## Exercise instructions
Collect every line of the items below that contains the word "English", copying each line in full.

[BEGIN Available data]

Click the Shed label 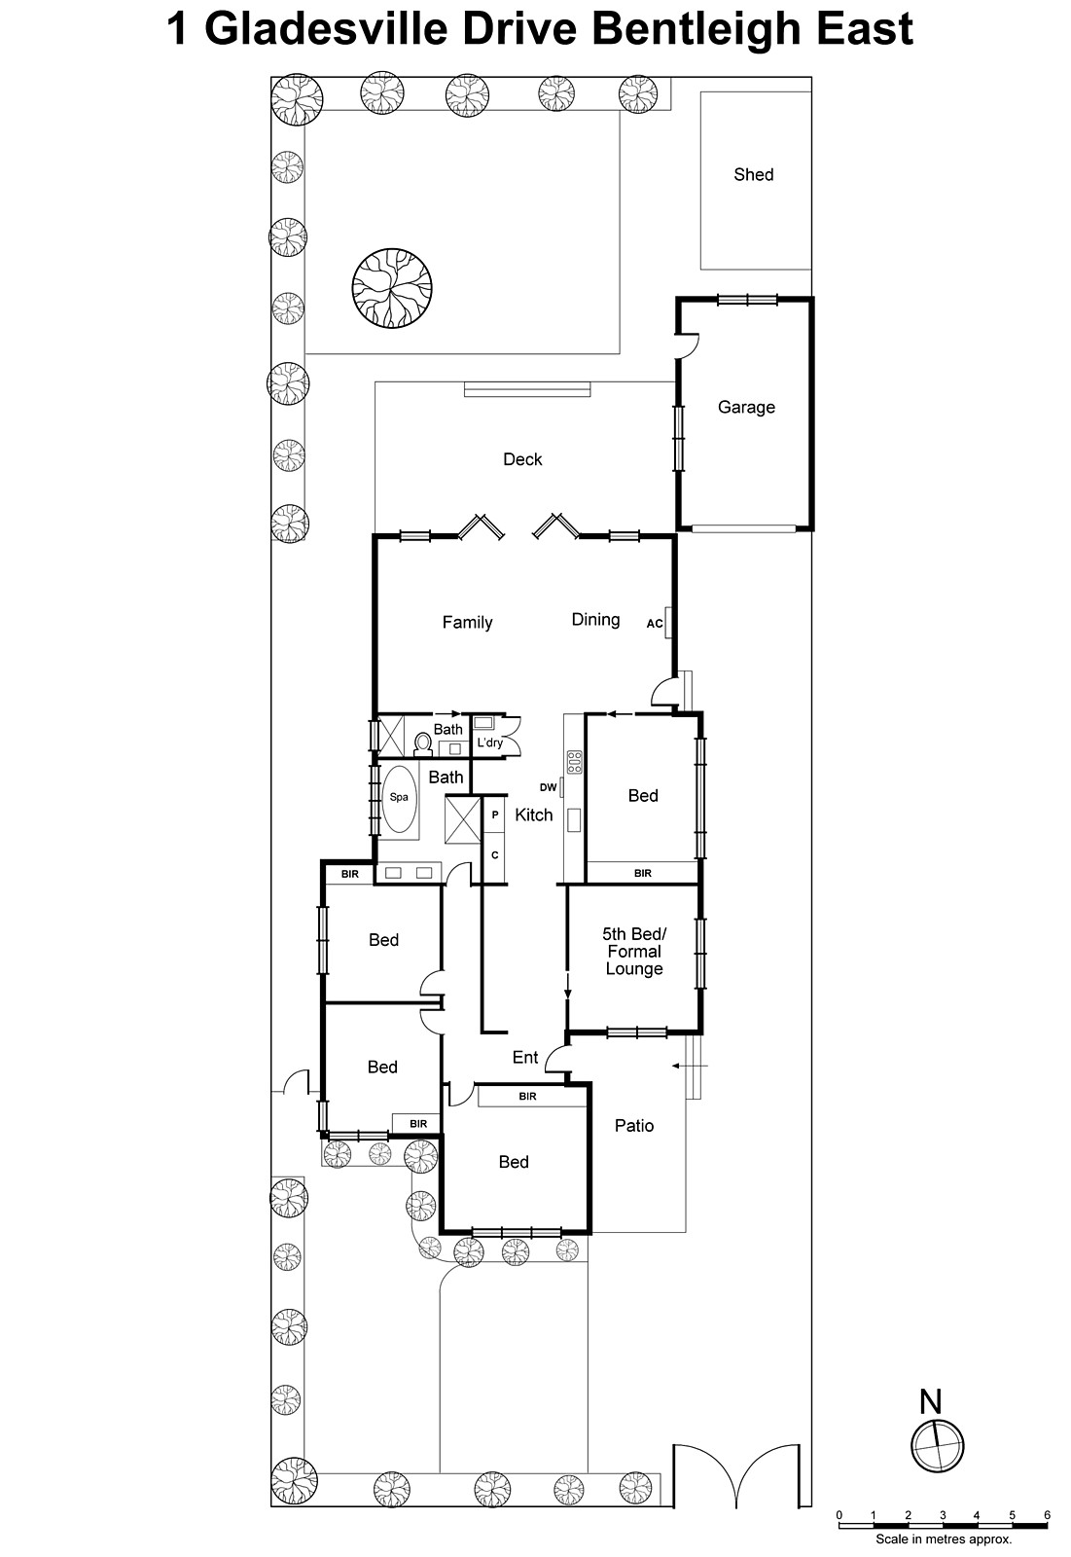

[END Available data]
[BEGIN Available data]

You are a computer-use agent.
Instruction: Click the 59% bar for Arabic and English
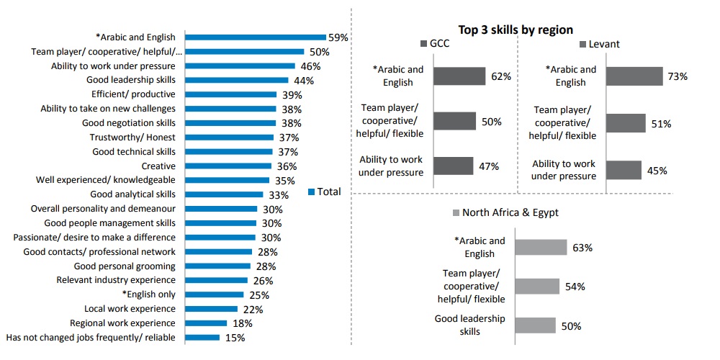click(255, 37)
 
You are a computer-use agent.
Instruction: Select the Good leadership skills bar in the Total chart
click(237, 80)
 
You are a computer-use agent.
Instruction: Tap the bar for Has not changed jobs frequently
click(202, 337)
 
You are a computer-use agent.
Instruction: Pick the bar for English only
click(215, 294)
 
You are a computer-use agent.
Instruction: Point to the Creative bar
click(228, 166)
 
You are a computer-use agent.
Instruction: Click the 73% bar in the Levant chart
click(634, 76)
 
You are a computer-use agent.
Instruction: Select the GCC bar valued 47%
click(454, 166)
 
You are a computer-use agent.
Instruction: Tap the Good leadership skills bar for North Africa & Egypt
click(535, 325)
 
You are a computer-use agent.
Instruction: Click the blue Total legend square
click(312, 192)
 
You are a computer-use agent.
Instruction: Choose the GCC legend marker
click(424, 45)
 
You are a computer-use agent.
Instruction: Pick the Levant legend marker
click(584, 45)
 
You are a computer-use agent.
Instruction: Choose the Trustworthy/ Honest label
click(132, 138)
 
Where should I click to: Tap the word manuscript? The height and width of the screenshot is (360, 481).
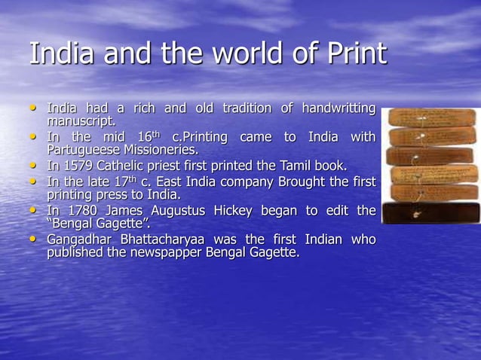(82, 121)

[END Available data]

## Finished exercise
Instruction: Click the 59% bar for Arabic and English
Instruction: Pick the bar for English only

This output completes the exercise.